◆ Text provided
# Mini P.L.T.



## Jeekinz (Nov 28, 2008)

Prosciutto, Lettuce (actually spinach) and tomato on a crouton with horseradish sour cream sauce.

For the sauce I used sour cream, horseradish, dijon mustard, chive, Tabasco, salt and pepper.  All to taste.  Lightly toast baguette slices with olive oil, sprinkle some salt on the tomato slices.

Was my hors d'oeuvre for Thanksgiving.


----------



## letscook (Nov 28, 2008)

What a good idea -- they look great


----------



## LadyCook61 (Nov 28, 2008)

Looks very appetizing.


----------



## Michelemarie (Nov 28, 2008)

Oh yum!!!!! Thanks for sharing! I love the picture!


----------



## pdswife (Nov 28, 2008)

Very pretty


----------



## QSis (Nov 28, 2008)

Beautiful, light canape before the big event!  Nice job, Jeeks!

(I so need your camera!)  (And countertop!)

Lee


----------



## sattie (Nov 28, 2008)

De-lich looking Jeeks!!!  I just ate and I'm pretty sure I could fit one of these somewhere!!!  Great job!


----------



## Jeekinz (Nov 29, 2008)

Thanks for the compliments everyone!


----------

◆ Data shown
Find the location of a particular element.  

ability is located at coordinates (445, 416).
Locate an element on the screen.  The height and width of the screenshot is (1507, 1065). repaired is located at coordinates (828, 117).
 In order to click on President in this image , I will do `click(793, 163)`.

◆ Short task
Can you reproduce, word for word, the passage of the Mini P.L.T. thread between "## Jeekinz (Nov 28, 2008)" and "the tomato slices.", inclusive?

◆ The solution
## Jeekinz (Nov 28, 2008)

Prosciutto, Lettuce (actually spinach) and tomato on a crouton with horseradish sour cream sauce.

For the sauce I used sour cream, horseradish, dijon mustard, chive, Tabasco, salt and pepper.  All to taste.  Lightly toast baguette slices with olive oil, sprinkle some salt on the tomato slices.